9 thoughts on “City of Others by Steve Niles

  1. There are times when you review a graphic novel and start talking about the artwork that I feel jealous that you can appreciate the artwork. There are so few times in my life that artwork has moved me. 99% of the time that lack doesn’t bother me, but that 1%, man, it usually stings.

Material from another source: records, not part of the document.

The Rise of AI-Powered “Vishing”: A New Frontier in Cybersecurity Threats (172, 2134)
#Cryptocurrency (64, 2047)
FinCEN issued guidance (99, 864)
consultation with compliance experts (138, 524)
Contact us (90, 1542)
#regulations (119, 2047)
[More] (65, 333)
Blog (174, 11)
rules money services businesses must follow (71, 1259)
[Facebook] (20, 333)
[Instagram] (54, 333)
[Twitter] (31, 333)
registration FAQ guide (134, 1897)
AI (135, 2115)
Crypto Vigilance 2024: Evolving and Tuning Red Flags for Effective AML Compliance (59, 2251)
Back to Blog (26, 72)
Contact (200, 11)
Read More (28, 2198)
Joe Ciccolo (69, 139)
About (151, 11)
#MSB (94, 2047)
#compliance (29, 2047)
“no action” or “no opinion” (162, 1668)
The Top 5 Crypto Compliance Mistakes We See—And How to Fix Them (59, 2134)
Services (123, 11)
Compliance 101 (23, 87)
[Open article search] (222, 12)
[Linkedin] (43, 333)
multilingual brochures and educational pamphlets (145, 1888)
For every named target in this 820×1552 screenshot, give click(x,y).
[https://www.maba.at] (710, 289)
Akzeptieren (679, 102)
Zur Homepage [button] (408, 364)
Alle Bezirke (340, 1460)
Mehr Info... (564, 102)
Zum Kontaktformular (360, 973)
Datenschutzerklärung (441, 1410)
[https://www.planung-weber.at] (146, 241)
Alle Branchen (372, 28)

    and for some reason, it hit me with this review. You can look at the graphic novels you read not just as novels but as pieces of art. I hope you never lose that ability.

    Liked by 2 people

    1. I really appreciate the kind words, sir. Ever since I started reading graphic novels (coincides with the birth of this blog), I grew to appreciate the artwork for what it offers beyond what the words could and I’m glad to hear that it can sometimes be understood through my reviews. 😀

      Liked by 1 person

  2. I agree with you that the art is precise and yes it must have been the main attraction. The trop though is interesting and a little bit frightening too Lashaan!

    Liked by 1 person

  3. That does look like some fantastic artwork. Great art can add so much to comics and graphic novels, and sometimes it can help overcome, or lessen, narrative flaws or weaknesses, at least for me. The only work I’ve read by Steve Niles was 30 Days of Night, and that long enough ago I only remember the general story, which I did enjoy. But I believe Bernie Wrigthson is new to me, so it’s sad to hear about his passing.

    Liked by 1 person

    1. Well-said, Todd. I feel the same about artwork. Shows how important they are in the end to the overall experience!

      I’m so glad to hear about someone who read 30 Days of Night! Not many even know about it, yet it’s a story that sort of gave the horror genre in comics a rebirth.

      You could look into the work by Bernie Wrightson and see his many talents. I find it impressive enough that he co-created an iconic character like The Swamp Thing (I’ll probably be reviewing a story featuring the character in the near future, if you haven’t heard of him).